Lei ha studiato a Milano. Varsavia e Milano sono molto diverse?

Le città stesse e i loro stili di vita sono molto simili. Sono le due capitali economiche rispettivamente della Polonia e dell'Italia, caratterizzate dallo stesso ritmo frenetico della vita quotidiana, pur offrendo molte opportunità per i giovani e gli anziani. La cultura e il clima, invece, sono due aspetti che richiedono un maggiore adattamento. Devo anche aggiungere che Varsavia e la Polonia in generale sono un luogo sicuro in cui vivere, con uno dei tassi di criminalità più bassi al mondo.

Cosa l'ha sorpresa della Polonia?

Devo ammettere che ha soddisfatto tutte le mie aspettative e le ha addirittura superate. Varsavia è una città molto vivace, internazionale e dinamica. Le opportunità di lavoro e i finanziamenti per la ricerca sono molto maggiori rispetto all'offerta attuale in Italia e, per certi versi, in Europa.

Consiglierebbe ad altri scienziati italiani di lavorare in Polonia? Per esempio, in termini di borse di studio del National Science Centre (NCN) o del programma Ulam NAWA (National Agency for Academic Exchange)?

In generale, consiglio a tutti di fare esperienza in Polonia, dove si può dimostrare di essere all'altezza del settore della ricerca senza dover affrontare procedure e domande a volte troppo complicate.

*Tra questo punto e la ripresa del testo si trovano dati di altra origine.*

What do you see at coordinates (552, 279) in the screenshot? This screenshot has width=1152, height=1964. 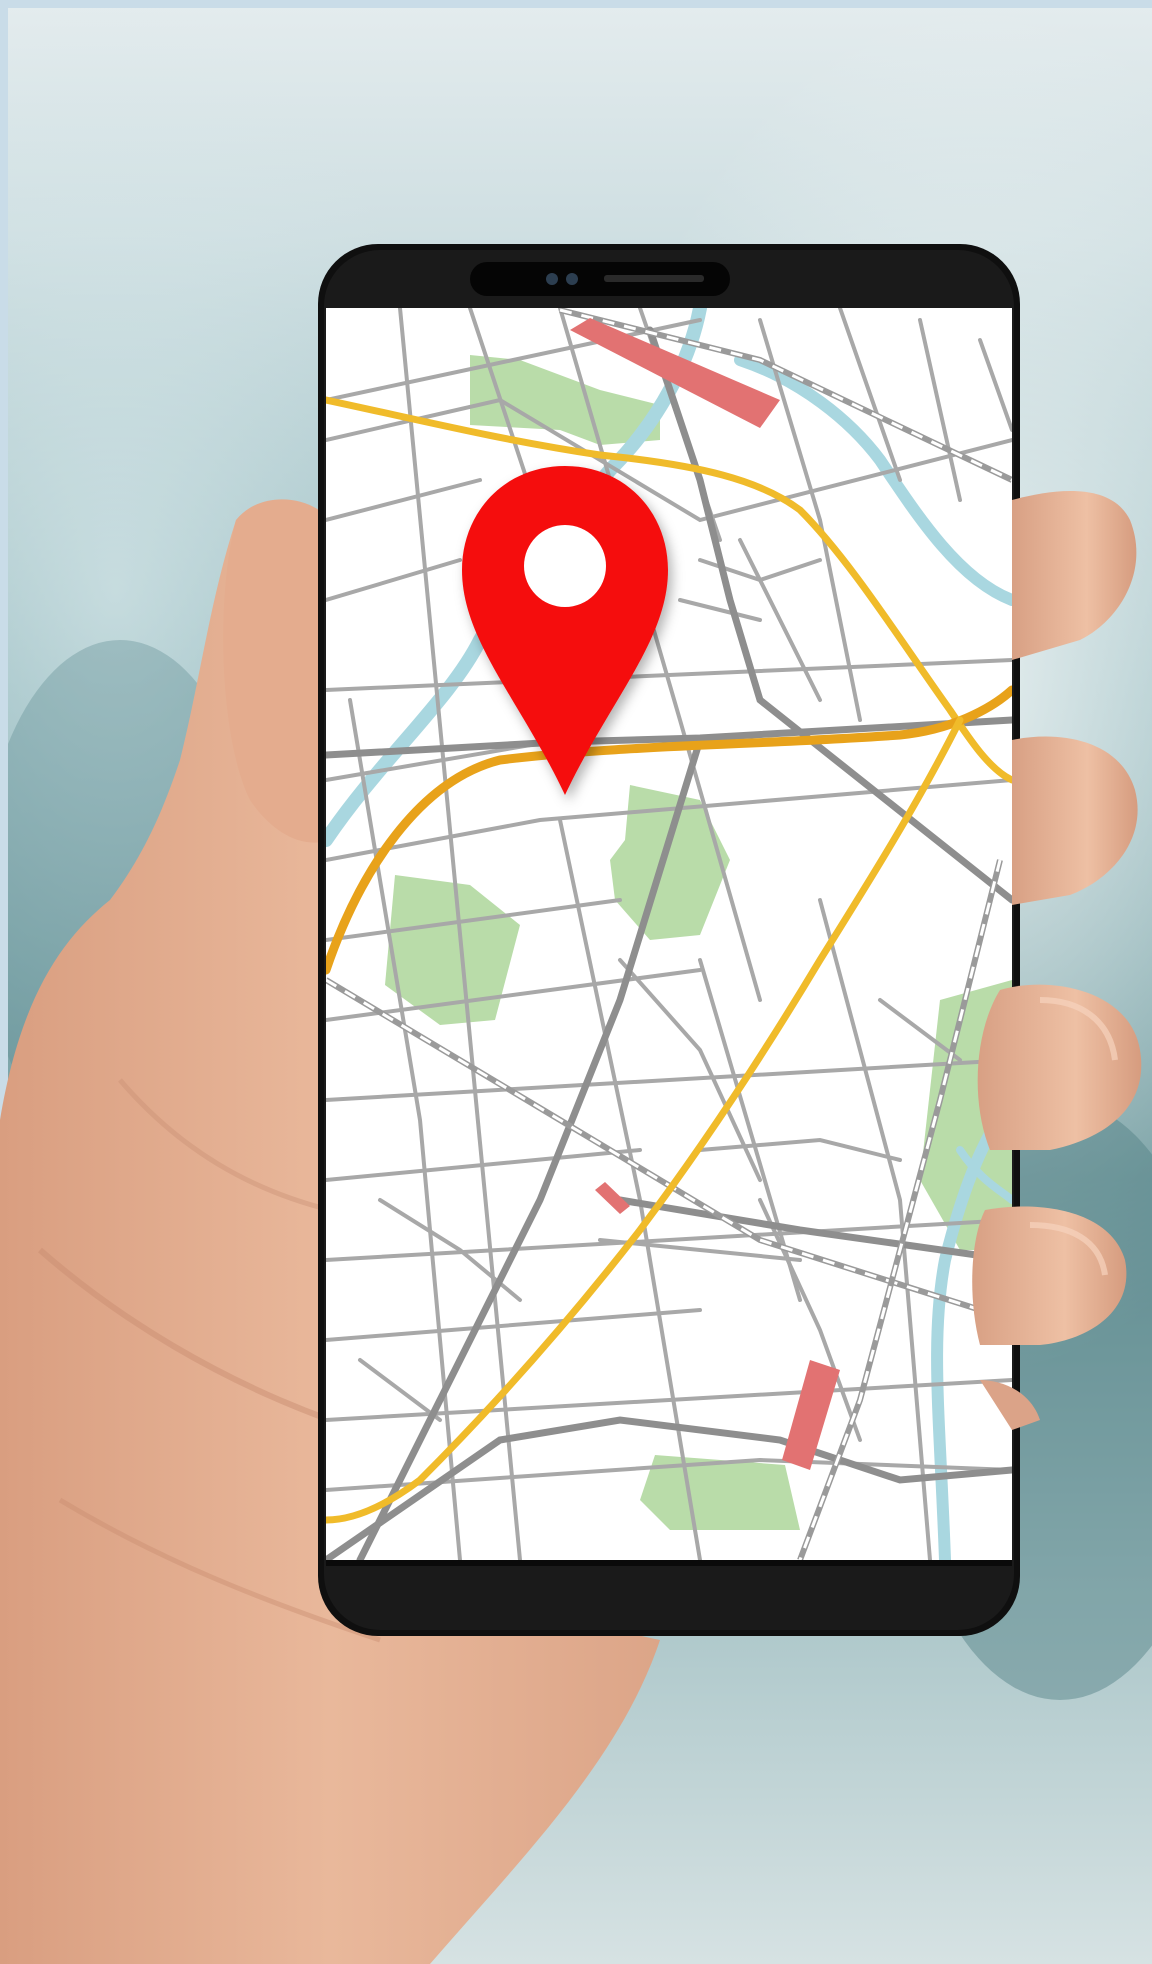 I see `front-camera` at bounding box center [552, 279].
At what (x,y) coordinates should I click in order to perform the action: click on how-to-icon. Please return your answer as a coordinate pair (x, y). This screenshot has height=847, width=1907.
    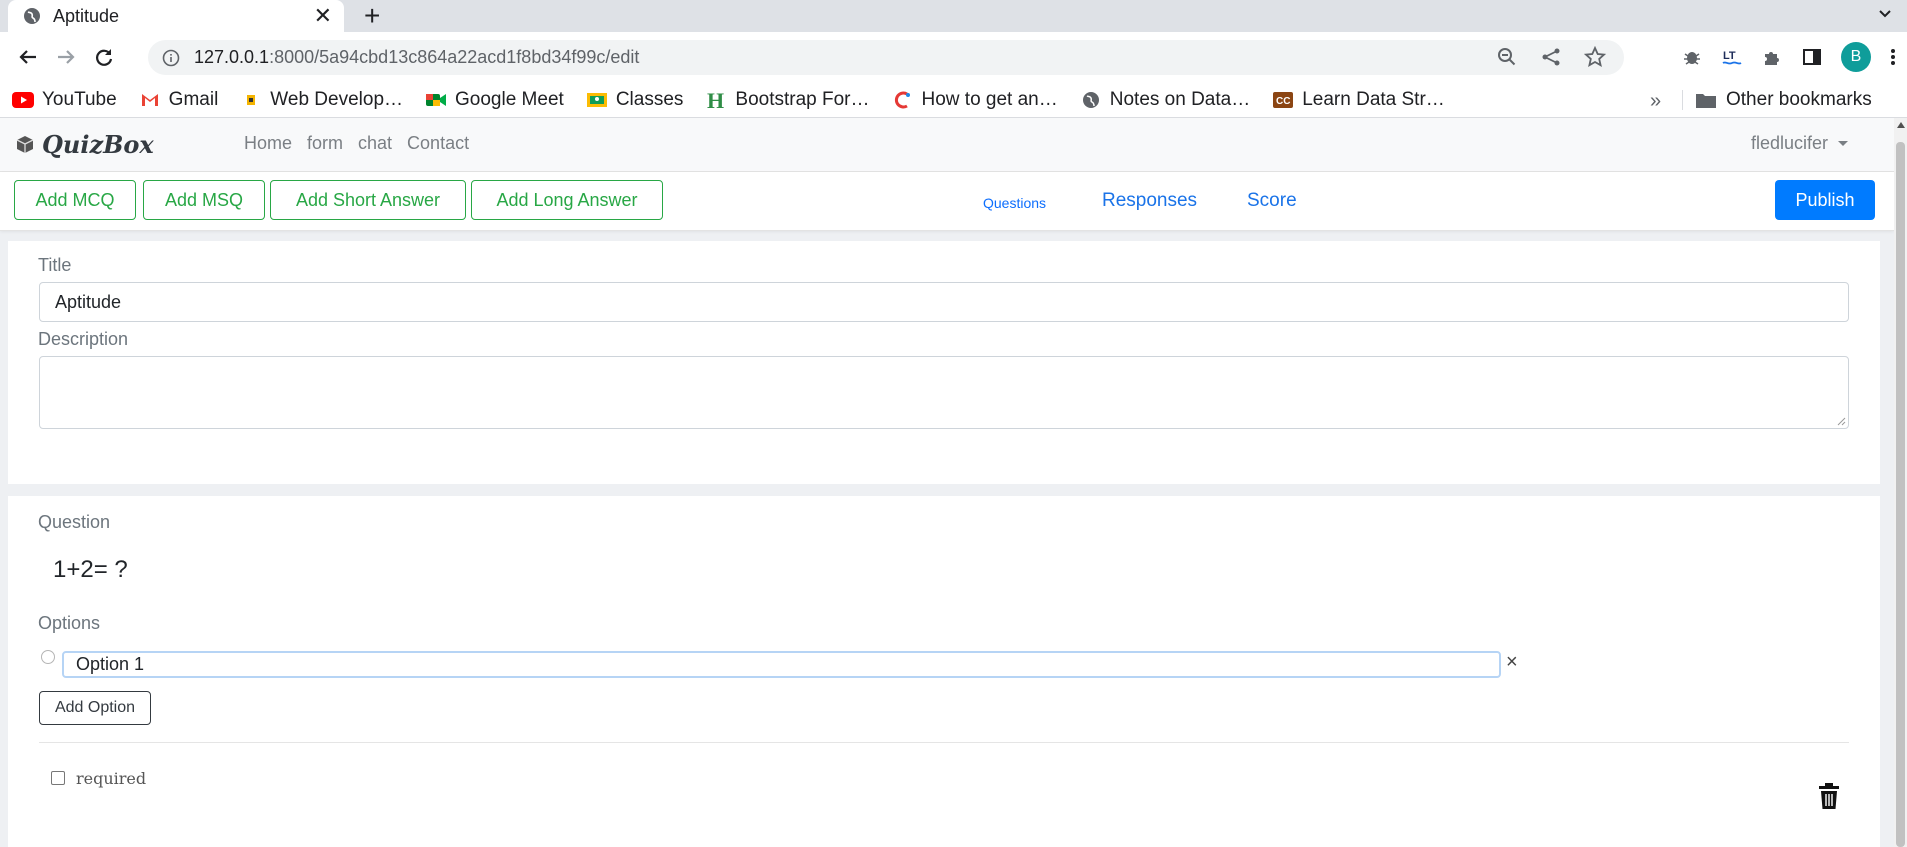
    Looking at the image, I should click on (903, 100).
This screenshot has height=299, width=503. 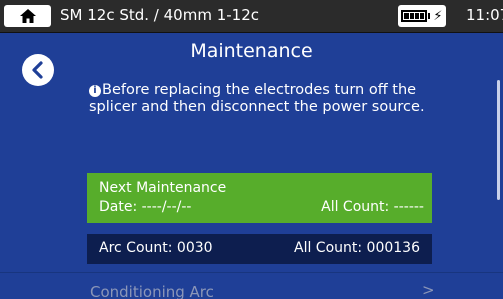 I want to click on arc-count: Arc Count: 0030, so click(x=156, y=248).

Incoraggerei ed esorterei chiunque sia interessato a una carriera internazionale a partecipare ai concorsi e alle borse di studio disponibili offerti da agenzie come NCN o NAWA, in quanto sono liberamente disponibili e vantaggiosi (il che è senza dubbio un enorme vantaggio). Il Ministero e gli enti finanziatori assegnano annualmente dei premi ai ricercatori che si distinguono per i loro risultati, il che rappresenta un altro forte argomento per considerare la Polonia come una potenziale base per costruire la propria carriera.